--- PROVIDED DATA ---
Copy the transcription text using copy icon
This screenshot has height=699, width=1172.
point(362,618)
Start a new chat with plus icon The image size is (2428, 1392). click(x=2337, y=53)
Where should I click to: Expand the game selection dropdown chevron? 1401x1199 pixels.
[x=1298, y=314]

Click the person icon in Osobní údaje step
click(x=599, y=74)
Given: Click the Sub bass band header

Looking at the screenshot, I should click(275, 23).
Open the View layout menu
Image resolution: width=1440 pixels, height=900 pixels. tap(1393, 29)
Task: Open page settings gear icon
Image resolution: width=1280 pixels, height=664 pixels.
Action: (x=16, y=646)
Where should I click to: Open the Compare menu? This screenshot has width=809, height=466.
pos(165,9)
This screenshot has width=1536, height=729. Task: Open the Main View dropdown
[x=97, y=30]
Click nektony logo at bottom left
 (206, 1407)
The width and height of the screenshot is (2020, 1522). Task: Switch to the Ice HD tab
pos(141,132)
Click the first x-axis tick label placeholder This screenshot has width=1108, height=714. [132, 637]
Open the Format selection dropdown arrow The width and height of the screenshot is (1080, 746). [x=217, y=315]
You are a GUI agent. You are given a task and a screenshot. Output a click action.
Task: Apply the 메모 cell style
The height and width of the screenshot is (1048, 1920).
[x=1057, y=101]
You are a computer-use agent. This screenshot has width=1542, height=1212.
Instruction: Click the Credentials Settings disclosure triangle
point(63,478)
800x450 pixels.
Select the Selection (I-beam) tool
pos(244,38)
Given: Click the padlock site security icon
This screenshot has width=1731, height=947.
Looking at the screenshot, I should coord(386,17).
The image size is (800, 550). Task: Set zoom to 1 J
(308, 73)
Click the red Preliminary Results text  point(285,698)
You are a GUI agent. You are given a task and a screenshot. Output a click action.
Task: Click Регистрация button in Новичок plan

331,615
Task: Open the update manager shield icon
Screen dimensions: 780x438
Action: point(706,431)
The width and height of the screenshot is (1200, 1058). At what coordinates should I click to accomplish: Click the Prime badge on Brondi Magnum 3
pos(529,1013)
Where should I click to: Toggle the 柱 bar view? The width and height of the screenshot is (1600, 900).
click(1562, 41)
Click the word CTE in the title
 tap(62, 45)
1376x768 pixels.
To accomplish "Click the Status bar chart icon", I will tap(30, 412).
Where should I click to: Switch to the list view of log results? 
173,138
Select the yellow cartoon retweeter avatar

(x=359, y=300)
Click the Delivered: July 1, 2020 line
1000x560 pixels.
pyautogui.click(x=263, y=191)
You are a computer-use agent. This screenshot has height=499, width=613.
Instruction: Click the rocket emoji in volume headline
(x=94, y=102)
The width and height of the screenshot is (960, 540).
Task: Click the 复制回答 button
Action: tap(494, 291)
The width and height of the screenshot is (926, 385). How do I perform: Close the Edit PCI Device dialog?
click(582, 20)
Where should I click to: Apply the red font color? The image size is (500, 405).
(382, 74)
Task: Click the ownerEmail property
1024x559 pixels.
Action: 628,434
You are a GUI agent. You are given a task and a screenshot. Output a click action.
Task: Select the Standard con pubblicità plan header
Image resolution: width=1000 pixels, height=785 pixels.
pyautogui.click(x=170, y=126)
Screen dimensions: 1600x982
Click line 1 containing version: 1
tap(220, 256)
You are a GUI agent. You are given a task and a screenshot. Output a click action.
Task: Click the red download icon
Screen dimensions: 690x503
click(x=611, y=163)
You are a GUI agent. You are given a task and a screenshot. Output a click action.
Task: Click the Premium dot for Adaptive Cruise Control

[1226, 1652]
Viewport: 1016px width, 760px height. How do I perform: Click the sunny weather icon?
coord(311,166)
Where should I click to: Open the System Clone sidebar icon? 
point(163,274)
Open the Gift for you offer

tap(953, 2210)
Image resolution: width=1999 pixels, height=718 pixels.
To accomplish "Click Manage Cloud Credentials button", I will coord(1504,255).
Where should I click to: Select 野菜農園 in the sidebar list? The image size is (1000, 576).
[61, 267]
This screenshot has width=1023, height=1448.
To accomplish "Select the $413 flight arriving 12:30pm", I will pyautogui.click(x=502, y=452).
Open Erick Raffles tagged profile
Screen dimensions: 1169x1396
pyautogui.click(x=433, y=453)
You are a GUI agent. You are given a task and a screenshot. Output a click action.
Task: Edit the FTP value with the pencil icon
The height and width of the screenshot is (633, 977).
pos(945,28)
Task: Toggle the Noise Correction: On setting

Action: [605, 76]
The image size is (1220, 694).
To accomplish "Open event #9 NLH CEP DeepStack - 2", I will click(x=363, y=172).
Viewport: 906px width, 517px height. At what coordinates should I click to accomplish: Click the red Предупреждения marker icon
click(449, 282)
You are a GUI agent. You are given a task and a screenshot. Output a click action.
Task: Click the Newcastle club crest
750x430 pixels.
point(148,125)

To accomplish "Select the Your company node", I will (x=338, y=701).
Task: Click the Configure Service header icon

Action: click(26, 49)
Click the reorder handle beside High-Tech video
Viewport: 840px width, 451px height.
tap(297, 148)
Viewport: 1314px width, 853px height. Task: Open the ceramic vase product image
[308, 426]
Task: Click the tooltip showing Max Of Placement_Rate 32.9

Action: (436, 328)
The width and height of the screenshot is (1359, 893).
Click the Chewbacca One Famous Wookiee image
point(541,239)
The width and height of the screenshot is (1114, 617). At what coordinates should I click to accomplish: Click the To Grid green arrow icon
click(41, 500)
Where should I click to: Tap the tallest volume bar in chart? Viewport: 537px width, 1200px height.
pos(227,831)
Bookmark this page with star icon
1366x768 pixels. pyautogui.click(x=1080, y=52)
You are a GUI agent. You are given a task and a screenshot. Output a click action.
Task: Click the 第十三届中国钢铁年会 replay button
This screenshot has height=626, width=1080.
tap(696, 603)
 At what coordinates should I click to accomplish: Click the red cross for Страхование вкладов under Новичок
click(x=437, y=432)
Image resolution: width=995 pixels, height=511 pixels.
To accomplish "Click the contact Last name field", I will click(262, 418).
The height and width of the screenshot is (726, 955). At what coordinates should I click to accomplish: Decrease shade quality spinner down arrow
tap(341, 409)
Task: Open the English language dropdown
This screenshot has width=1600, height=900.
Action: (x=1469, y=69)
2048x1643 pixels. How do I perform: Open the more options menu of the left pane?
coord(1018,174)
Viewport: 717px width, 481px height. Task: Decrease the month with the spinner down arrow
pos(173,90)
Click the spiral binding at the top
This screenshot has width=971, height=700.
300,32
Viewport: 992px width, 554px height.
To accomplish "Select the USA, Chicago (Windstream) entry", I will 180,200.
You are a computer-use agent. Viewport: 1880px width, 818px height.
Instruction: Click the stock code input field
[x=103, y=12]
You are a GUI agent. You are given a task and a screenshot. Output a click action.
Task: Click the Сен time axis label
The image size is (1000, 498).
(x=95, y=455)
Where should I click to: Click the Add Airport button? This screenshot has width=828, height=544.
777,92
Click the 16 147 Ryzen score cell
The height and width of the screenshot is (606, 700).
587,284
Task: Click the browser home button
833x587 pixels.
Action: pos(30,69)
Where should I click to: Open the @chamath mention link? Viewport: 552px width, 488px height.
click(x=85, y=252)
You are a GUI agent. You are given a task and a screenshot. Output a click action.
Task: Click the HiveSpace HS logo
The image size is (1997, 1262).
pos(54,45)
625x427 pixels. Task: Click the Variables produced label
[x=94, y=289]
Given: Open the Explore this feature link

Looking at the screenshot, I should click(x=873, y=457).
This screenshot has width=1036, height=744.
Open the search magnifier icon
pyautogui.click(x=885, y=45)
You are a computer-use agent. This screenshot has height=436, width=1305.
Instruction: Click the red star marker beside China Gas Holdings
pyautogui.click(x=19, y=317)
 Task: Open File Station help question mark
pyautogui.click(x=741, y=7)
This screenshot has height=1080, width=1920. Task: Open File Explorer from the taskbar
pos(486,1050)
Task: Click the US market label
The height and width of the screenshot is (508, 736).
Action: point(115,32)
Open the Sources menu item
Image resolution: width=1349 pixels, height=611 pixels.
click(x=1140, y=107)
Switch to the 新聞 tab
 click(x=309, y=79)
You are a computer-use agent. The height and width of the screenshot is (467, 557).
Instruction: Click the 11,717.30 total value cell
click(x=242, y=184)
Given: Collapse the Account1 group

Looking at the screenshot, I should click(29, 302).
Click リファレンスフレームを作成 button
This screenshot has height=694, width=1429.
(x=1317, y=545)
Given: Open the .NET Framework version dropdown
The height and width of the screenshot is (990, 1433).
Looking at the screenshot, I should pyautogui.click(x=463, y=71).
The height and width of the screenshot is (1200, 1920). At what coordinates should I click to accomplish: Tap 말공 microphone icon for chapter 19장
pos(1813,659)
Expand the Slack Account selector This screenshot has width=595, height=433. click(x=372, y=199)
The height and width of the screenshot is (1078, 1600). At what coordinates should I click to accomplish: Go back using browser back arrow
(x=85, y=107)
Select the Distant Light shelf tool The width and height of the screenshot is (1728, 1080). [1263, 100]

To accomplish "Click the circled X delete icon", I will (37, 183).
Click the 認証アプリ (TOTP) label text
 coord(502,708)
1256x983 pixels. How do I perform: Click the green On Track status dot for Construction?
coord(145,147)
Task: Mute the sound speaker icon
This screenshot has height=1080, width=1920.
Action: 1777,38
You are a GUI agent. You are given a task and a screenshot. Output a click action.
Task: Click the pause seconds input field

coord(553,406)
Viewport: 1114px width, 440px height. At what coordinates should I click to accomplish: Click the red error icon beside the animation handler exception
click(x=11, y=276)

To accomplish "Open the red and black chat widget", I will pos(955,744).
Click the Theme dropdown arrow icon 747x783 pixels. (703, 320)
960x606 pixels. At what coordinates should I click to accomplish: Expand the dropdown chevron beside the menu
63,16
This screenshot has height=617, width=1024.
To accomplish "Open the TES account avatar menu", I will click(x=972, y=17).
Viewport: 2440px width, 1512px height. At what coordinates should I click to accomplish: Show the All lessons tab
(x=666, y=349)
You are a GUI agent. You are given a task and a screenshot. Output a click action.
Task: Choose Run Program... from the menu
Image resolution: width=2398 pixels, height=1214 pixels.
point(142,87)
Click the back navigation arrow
---
Update the material between the lines holding "Where should I click to: Switch" and "pyautogui.click(x=263, y=191)", inclusive, changing "list view" to "grid view" and leaving everything else unchanged. Give only those lines.

Where should I click to: Switch to the grid view of log results? 
173,138
Select the yellow cartoon retweeter avatar

(x=359, y=300)
Click the Delivered: July 1, 2020 line
1000x560 pixels.
pyautogui.click(x=263, y=191)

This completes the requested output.